Considering expansion into the Polish market? Recognizing the distinctions in creating an independent affiliate versus starting a representative office (“repoffice”) is vital. Both options entail distinct juridical and taxation considerations that may have a major effect on contemplated strategic plans and decisions.
Subsidiary
A subsidiary company (“subcompany”) operates completely independently, despite being entirely held by an overseas parent firm. A private limited company (spółka z ograniczoną odpowiedzialnością, Sp. z o.o.) is commonly formed for this purpose, and it is fully equipped to carry out a broad spectrum of corporate activities, enter into agreements, own assets, and participate in local as well as international trade.
A major benefit of an affiliate subcompany is the safeguards it provides to the holding firm. The major organization’s monetary risk is confined to the amount it has invested in the affiliate, thereby reducing its overall exposure. Thus, contained liability delivers a significant safeguard for the controlling company’s assets, allowing it to explore Polish commercial ventures without putting its broader financial stability at risk.
Setting up a Polish subcompany is simple, it can be finished in a few days. It involves enrolling with the National Court Register, designation of a director, and adherence to regional tax statutes and rules. A minimum capital contribution of 5,000 Polish zlotys (approximately 1,250 euros) is required.
Concerning taxation, Polish subsidiaries typically face a corporate levy of 19%. However, small enterprises having annual revenues below 2 million euros (or the corresponding amount in Polish zlotys) and start-ups may qualify for a reduced tax rate of 9%, although the cut rate excludes asset gains.
This arrangement is well-suited for enterprises aiming to initiate a significant, long-term foothold in Poland, as it facilitates full assimilation into the regional market. Affiliate subcompanies are regarded as domestic establishments, that often promote smoother interactions with other local companies and prospective clients.
Repoffice
Conversely, a reproffice functions without being a self-standing entity. Rather, it operates as a part of the principal firm, that bears all legal risks relating to the repoffice’s affairs. A repoffice’s role is restricted to non-commercial functions, such as merchandising, promotion, brand representation, etc. It is not permitted to participate either in for-profit dealings or trade nor any activities aimed at generating profit.
Thus, enterprises may assess the market, enhance brand visibility, and forge initial connections with prospective customers or partners.
Registering a repoffice in Poland is a straightforward process typically requiring about a month to complete, there is no requirement for share capital.
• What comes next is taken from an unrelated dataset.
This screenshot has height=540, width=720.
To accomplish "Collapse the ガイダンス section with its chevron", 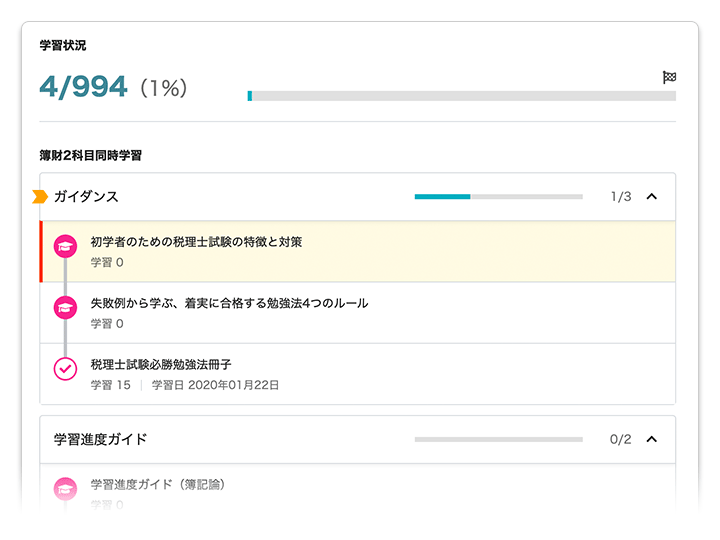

The repoffice shall be entered with the appropriate register and shall have a domestic legal address, based on the ownership or lease rights for the office premise.
One crucial point to consider is that a repoffice is typically granted an initial operating period of two years, with the possibility of renewing for an additional two years. During the mentioned period, the major company shall maintain separate bookkeeping for the Polish repoffice, shall follow local financial reporting standards, and submit annual reports to the competent bodies.
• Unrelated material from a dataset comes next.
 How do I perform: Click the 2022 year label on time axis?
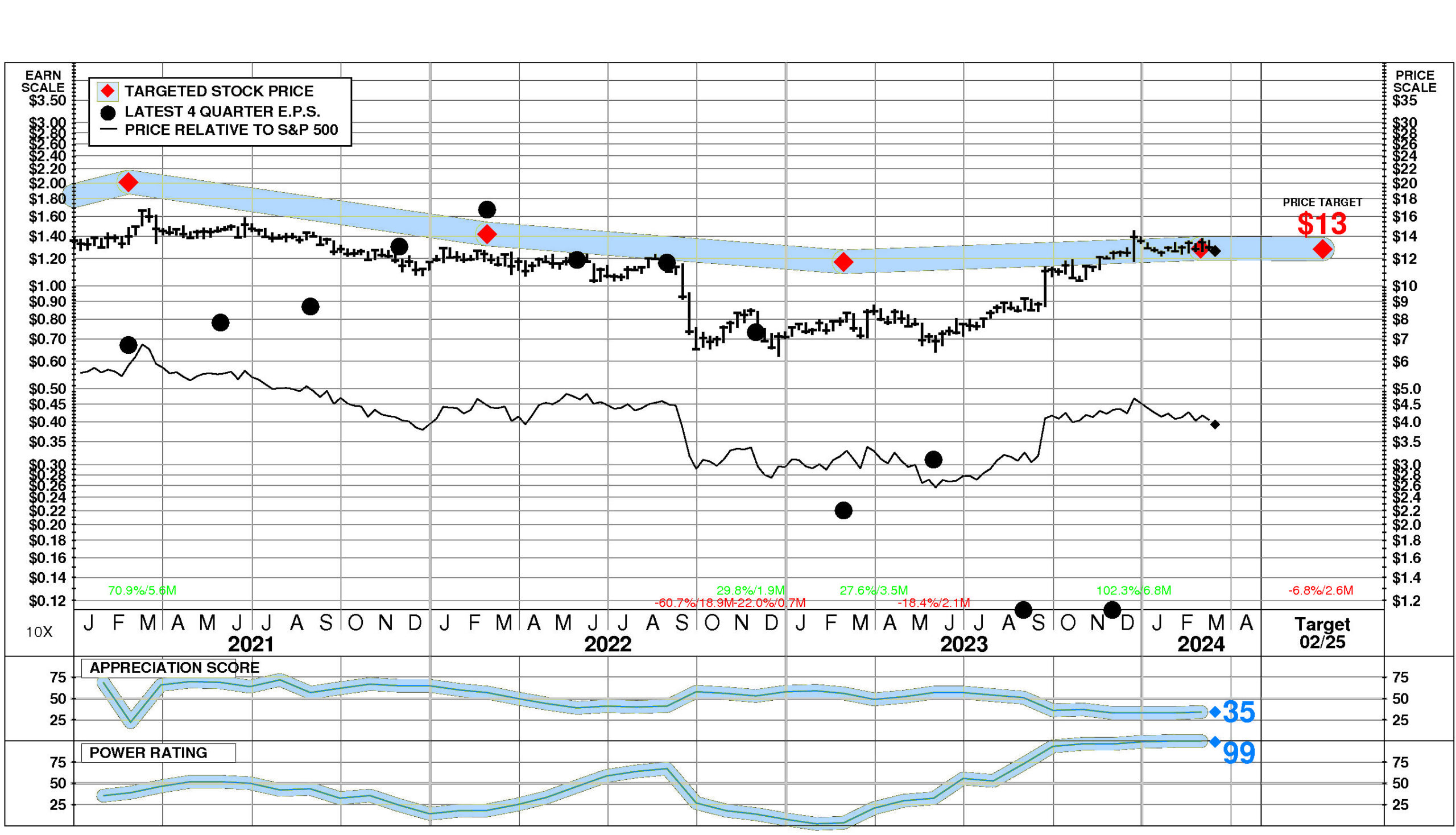click(x=607, y=644)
For companies seeking to engage in active operations in Poland, establishing a subcompany is the most appropriate option. Conversely, if the objective is to maintain a non-profit presence for marketing purposes, establishing a repoffice might be the more appropriate option.
Selecting an appropriate vehicle is vital for achieving success. Seeking advice from the legal experts at our law firm may assist you in addressing the challenges of Polish regulations and we may verify that the selected framework matches your commercial aims and targets.